Miranda Devine labels equality campaign “totalitarian, frightening, intolerant”
By Samuel Leighton-Dore
She’s the female who hates feminism. The divorcee who champions traditional marriage. The privileged ex-Kirribilli student who scathingly blames welfare-dependent wives for their own domestic abuse. The conservative journalist professionally dependent on her overt prejudice, white privilege, and desire to polarize.
When it comes to hateful, damaging and discriminative rhetoric in the Australian media, there’s simply no looking past The Daily Telegraph’s Miranda Devine.
Accompanying today’s typically bewildering rant (titled “Totalitarian Tolerance”) is a fun illustration of a police officer draped in rainbows and welding a baseball bat. Of course, the article is another of Devine’s absurd attempts at painting the LGBTIQ community as a pack of violent bullies out for Christian blood.
She even goes so far as to evoke dramatic, Hitler-esque imagery (“Everyone has to be seen as marching merrily in lock-step towards the mandated redefinition of our foundational social institution”) while describing the recent outrage over Telstra’s revoked support of marriage equality and their subsequent (and admittedly confusing) backflip. This obviously makes a whole bunch of sense given we all know how much the Nazis loved the gays – and how savagely the NSW police force fight in our defense.
“This is just one example of the totalitarian overreach of the same sex marriage lobby. Everywhere, there are signs of a frightening and escalating intolerance before the plebiscite.” She writes, assumedly while cackling into a full glass of top-shelf chardonnay. She conveniently ignores the frightening intolerance and discrimination our community has faced historically – and continues to face today – while gleefully cherry-picking quotes and statistics to reinforce a one-track-minded argument designed to polarize readers and make already marginalized people feel even crappier about themselves.
Devine’s inflammatory use of the word “totalitarian” in today’s article is especially curious, given how historically engrained totalitarianism is in Roman Catholicism (Devine is a devout Roman Catholic). In line with her ridiculous knack for self-serving references, it’s perhaps worth mentioning that in 395AD Church leaders of the Roman state unleashed a totalitarian reign that would spark the beginning of the long-lasting anti-Semitic ideology. Laws were passed that enshrined Christianity as the sole religion of the Roman Empire – with the practitioners of outlawed religions severely punished or killed. Not only that, but, if we’re going by the same definition, isn’t Catholicism itself more totalitarian than any equality-supporting Australian law could ever be? The Bible is filled to the brim with genocide, slavery and infanticide performed out of duty to a totalitarian God. Jesus himself pushed the ultimate totalitarian notion of eternal punishment for thought-crime – if you don’t believe and obey you will burn in everlasting fire.

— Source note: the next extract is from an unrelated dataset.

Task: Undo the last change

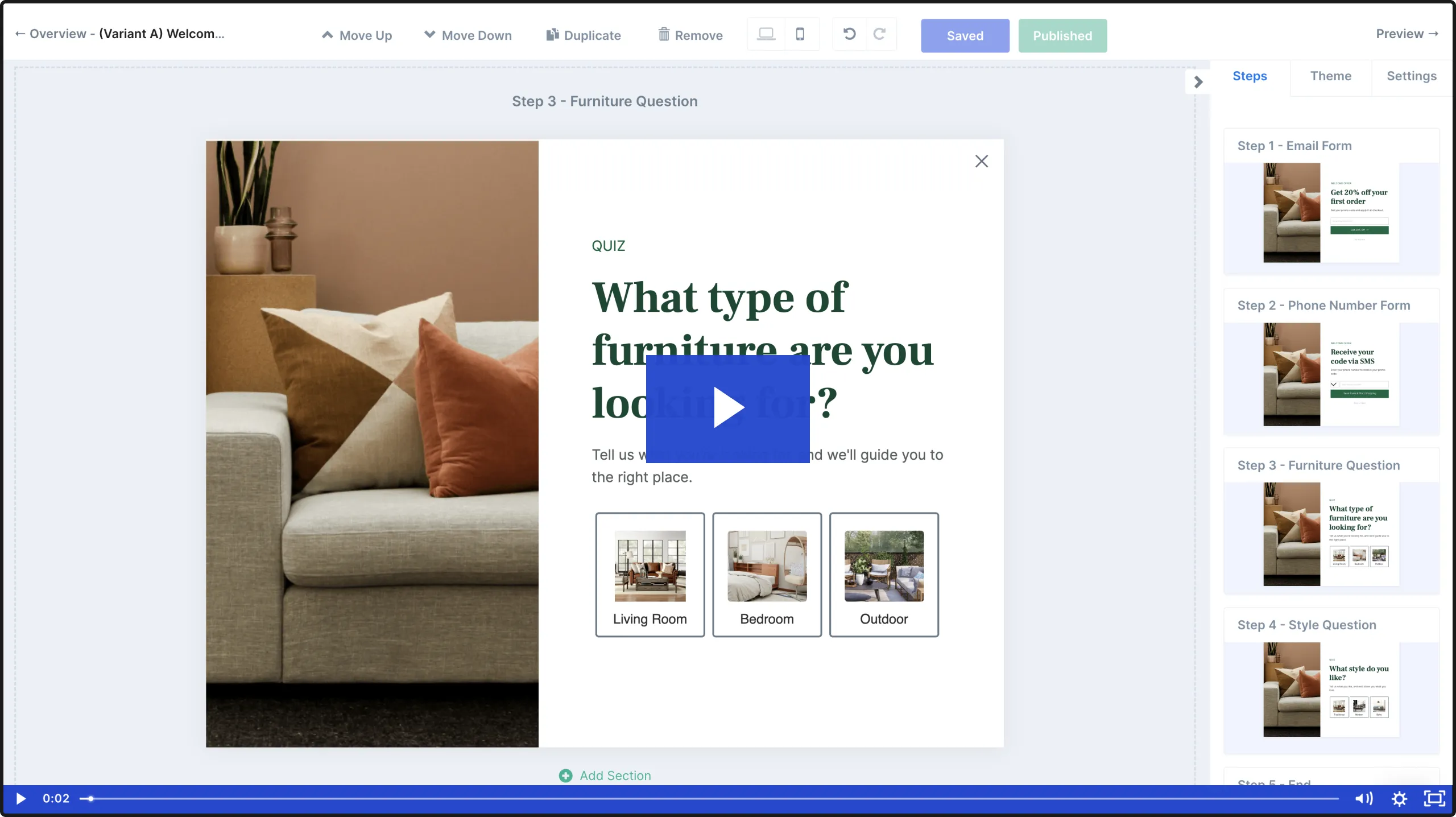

And yet, Devine would have you believe that the Catholic Church is David, defiantly battling tooth-and-nail against the LGBTIQ community’s Goliath. You only have to shift your eyes slightly to the right in today’s paper to see another column of Devine’s (titled “Who Will Care for Christian Refugees?”) to read her view that “Christians are the most persecuted people on Earth” who are “bullied, harassed and assaulted by Muslim bigots”.
So yeah, basically I reckon she and George Pell probably catch up for bingo and tanqueray-tonics at the nonexistent Vaucluse RSL.
The problem isn’t how or why a woman so blinded by her own thinly veiled prejudices maintains an active/relevant voice in the Australian media, but how she manages to be so blatantly contradictory in the process. After all, the woman fighting so fiercely for the continuation of a Church-defined institution of marriage is recently divorced – a sin on-par with cross-dressing, infidelity and homosexuality according to Roman Catholicism.
But I suppose progress on some aspects of traditional marriage are okay, so long as they’re convenient. Which, for Devine, marriage equality is clearly not.